Monday, 5 December 2016

READING A POEM A DAY 5 5.12.2016 The Second Coming W.B. Yeats


Could it have started on line three?

Things fall apart? The centre cannot hold:

getting straight into the matter, beyond the images of widening gyres, falcons and the falconer?

Perhaps not, for Yeats writes a poem about revelations and the second coming of salvation or damnation, with symbols and their resonances providing the drive for the sturdy verse, verse that reads so timely at present.

The best lack all conviction, while the worst
Are full of passionate intensity.

Though the words best and worst imply an easy split, that begs the question 'who decides?'. The reader wonders what Yeats would make of Donald Trump. Might these lines apply to him?

Surely some revelation is at hand;
Surely the Second Coming is at hand.

Such revelations and possible comings are always at hand as the symbols reverberate down the ages. Is it Albion, the early name for Britain as seen by visitors to that white-cliffed island, that Yeats sees in the desert?
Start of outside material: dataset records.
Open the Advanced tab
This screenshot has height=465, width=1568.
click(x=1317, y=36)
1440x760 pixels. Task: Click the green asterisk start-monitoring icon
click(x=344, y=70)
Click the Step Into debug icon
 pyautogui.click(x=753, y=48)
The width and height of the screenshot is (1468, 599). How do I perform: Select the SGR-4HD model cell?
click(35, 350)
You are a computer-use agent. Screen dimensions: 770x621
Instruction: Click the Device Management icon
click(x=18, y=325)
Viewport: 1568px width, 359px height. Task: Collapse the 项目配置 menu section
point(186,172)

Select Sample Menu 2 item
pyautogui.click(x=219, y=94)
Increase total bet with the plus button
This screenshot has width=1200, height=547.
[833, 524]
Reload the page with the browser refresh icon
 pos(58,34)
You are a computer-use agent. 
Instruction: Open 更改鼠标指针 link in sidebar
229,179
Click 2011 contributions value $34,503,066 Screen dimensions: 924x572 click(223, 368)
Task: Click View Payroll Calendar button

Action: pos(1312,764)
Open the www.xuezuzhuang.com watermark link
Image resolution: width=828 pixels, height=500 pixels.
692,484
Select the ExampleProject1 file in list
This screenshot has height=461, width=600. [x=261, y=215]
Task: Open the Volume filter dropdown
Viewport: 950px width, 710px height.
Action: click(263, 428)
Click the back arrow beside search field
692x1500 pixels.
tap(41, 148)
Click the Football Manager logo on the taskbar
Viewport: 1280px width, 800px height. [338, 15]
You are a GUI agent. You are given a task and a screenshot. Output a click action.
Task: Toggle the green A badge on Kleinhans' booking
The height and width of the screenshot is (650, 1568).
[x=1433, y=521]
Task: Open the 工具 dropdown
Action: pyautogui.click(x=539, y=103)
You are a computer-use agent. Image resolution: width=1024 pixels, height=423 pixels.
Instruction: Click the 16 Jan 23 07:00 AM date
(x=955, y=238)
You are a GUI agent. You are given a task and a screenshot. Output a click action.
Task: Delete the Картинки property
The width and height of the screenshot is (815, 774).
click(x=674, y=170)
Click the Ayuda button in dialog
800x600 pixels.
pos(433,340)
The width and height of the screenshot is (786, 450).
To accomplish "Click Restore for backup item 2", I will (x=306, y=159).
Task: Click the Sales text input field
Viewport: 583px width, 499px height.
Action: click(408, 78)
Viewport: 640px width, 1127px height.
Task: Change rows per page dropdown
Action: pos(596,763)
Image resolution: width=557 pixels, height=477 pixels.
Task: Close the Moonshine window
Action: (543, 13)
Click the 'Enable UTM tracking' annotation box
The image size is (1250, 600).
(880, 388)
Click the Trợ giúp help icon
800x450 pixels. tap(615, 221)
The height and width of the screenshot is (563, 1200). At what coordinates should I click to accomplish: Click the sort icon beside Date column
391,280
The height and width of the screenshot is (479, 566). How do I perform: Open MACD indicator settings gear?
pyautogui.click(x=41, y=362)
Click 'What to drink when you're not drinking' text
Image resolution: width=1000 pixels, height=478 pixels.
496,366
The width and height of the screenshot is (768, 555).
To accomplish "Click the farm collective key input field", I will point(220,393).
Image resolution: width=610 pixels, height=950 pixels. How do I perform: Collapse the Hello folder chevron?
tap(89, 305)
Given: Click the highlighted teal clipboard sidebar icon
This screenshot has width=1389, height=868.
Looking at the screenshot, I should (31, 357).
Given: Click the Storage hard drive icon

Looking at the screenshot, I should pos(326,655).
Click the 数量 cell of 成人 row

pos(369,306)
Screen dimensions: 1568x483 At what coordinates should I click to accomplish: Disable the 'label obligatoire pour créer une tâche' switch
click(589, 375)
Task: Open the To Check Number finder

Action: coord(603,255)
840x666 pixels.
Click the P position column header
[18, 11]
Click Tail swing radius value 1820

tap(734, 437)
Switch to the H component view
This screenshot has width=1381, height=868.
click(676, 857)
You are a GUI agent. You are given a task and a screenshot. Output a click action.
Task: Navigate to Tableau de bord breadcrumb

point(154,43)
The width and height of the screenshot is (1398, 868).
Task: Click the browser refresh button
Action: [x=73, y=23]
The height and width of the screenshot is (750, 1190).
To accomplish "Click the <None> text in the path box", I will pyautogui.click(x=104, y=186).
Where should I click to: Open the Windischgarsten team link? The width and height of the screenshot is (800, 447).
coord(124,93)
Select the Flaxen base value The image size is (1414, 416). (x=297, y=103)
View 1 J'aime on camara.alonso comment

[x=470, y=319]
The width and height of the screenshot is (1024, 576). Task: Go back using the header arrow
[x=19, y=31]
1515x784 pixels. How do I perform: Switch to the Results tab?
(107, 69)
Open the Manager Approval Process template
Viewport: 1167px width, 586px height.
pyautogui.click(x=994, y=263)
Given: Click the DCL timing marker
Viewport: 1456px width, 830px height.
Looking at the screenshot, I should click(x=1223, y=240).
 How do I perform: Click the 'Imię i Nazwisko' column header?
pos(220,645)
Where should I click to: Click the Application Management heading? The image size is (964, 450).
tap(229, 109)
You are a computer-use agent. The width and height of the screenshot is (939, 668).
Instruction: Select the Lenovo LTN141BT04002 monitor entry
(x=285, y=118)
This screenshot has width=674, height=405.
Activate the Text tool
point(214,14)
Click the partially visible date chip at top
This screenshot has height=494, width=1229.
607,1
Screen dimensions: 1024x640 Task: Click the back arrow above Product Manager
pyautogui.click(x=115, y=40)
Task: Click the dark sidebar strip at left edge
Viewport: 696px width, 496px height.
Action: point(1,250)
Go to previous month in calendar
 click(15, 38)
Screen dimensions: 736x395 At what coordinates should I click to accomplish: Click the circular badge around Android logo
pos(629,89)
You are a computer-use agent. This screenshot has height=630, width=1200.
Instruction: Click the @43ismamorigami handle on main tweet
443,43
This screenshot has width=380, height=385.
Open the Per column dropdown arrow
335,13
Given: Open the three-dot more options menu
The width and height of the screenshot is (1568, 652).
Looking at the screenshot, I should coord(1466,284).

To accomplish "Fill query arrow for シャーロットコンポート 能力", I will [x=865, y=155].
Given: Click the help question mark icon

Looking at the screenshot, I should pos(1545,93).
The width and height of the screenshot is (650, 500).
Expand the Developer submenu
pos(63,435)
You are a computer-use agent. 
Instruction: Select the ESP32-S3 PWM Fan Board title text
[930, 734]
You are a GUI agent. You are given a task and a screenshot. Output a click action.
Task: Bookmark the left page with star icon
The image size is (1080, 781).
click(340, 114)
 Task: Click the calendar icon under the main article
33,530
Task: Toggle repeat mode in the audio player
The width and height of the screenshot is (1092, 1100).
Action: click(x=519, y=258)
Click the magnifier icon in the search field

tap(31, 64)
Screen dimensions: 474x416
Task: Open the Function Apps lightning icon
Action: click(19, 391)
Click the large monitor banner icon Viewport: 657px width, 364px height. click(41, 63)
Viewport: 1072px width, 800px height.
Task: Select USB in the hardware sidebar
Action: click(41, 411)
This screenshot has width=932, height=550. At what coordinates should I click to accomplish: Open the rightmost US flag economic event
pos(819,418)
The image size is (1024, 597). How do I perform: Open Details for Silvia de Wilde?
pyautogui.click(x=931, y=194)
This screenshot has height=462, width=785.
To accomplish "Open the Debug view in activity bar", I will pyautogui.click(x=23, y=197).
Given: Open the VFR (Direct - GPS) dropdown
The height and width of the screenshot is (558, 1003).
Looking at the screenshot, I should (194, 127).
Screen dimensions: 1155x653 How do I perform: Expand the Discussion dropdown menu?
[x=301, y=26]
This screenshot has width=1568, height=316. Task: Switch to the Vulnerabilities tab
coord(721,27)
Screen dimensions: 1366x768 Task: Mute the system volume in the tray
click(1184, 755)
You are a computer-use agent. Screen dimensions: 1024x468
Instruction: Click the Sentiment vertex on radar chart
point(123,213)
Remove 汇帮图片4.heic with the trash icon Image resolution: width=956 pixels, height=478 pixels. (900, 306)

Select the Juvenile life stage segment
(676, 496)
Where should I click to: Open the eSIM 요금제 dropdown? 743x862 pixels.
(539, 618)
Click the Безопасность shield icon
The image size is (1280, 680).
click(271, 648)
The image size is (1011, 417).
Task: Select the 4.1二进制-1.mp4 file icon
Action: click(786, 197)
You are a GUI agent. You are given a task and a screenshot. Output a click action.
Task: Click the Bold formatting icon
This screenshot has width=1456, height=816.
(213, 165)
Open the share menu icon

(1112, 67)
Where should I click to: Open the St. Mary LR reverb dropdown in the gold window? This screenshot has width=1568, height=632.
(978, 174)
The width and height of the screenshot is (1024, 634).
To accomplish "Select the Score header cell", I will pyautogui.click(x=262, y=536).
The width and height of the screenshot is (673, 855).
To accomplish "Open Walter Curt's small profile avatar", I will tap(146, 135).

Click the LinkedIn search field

A shape with lion body and the head of a man

The poem was written not long after the Easter Rebellion, the Russian Revolution and the horrors of the First World War. As an Anglo-Irish cultural revivalist, Yeats poem carries political resonances that deepen the echoes of its religious soundings. The gyres are always widening. The cradle is always rocking. And

The twenty centuries of stony sleep

continue to a seasonal threat that is eternal, captured in the marvellous closing lines

And what rough beast, its hour come round at last,
Slouches towards Bethlehem to be born?

The choice of the word slouches is terrific, Yeats on top form, as he is throughout this exemplary poem.